• _What the task requires_
Your answer should be every line from the records that contains "Office".

• _Extracted data_
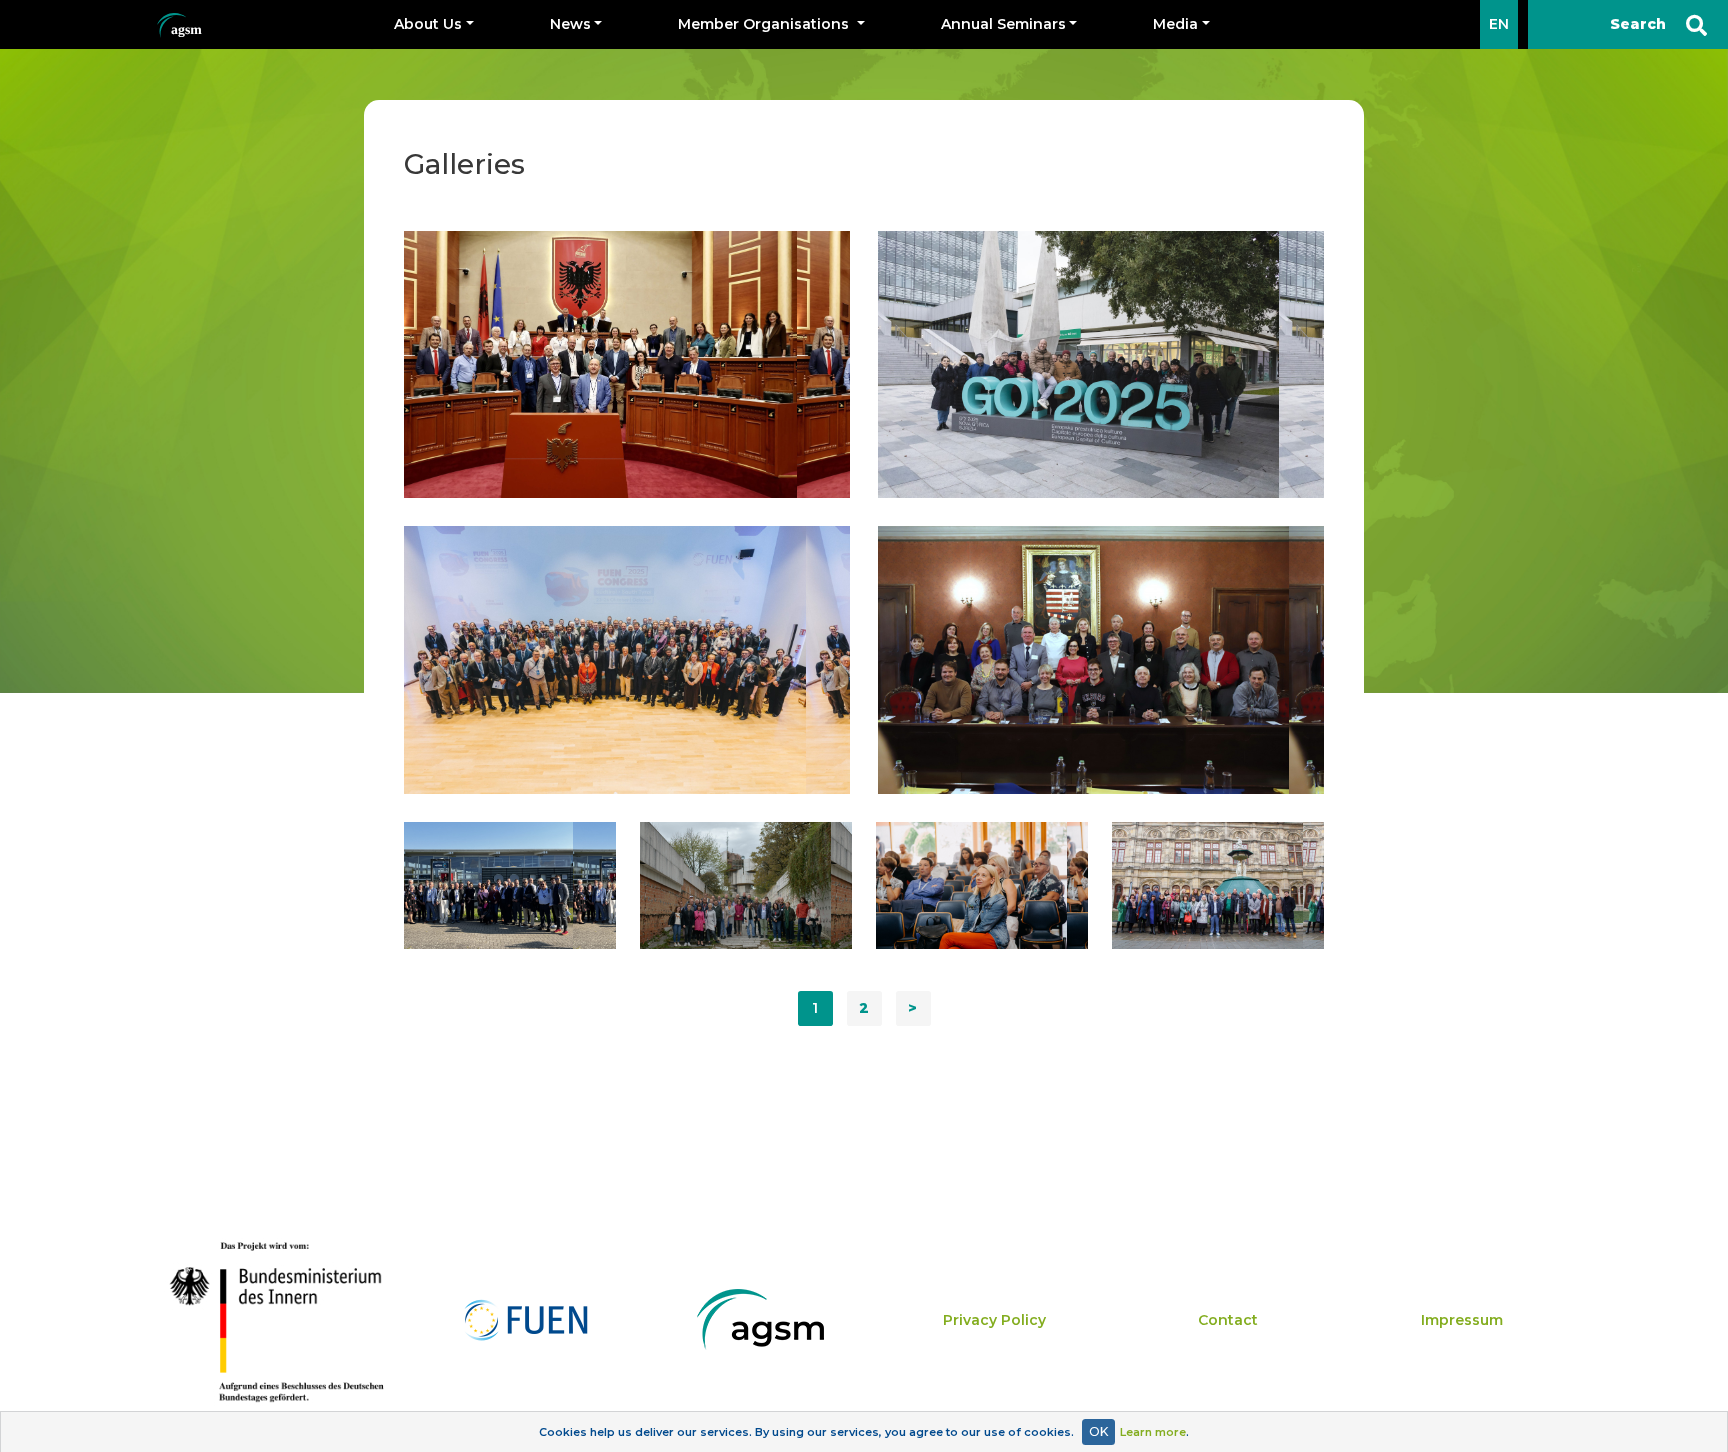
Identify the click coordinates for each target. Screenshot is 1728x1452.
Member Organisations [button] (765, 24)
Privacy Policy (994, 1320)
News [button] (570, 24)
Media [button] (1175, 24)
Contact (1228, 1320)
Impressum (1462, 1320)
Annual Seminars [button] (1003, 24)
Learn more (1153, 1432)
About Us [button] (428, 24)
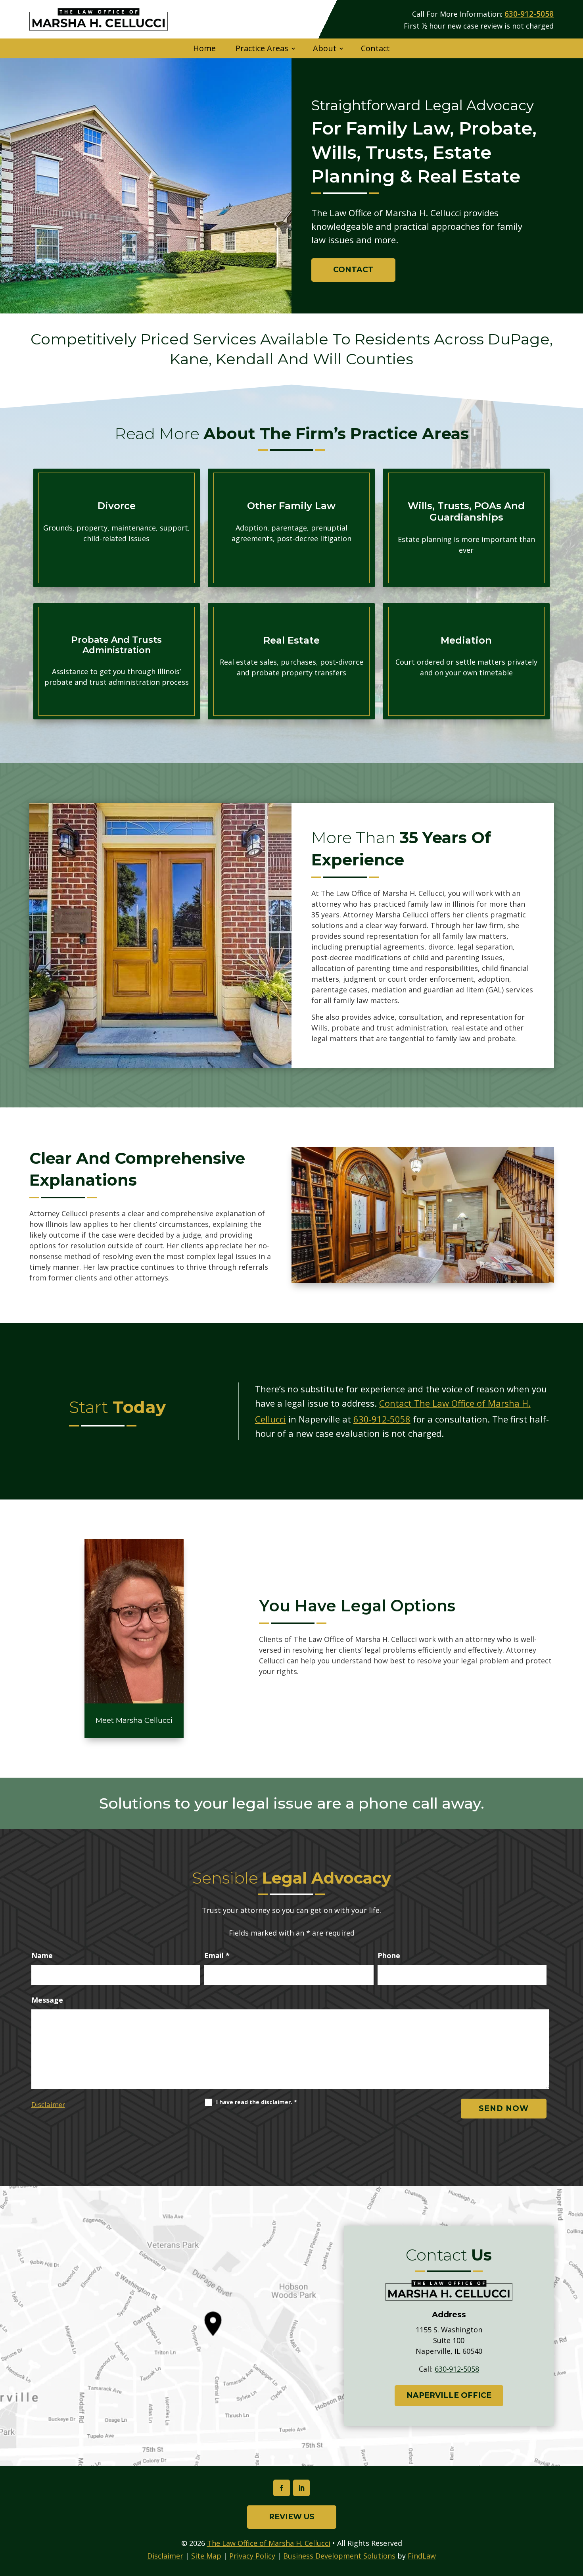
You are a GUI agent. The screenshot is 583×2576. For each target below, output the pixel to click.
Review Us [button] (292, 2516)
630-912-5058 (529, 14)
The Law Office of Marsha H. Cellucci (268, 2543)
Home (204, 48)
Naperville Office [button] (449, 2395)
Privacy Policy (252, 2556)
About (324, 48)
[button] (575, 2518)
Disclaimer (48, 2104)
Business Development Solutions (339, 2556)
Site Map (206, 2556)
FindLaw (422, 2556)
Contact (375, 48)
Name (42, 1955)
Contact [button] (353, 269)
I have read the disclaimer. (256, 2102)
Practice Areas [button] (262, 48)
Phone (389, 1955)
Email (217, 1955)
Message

• _Completed task_
The Law Office of Marsha H. Cellucci (268, 2543)
Naperville Office [button] (449, 2395)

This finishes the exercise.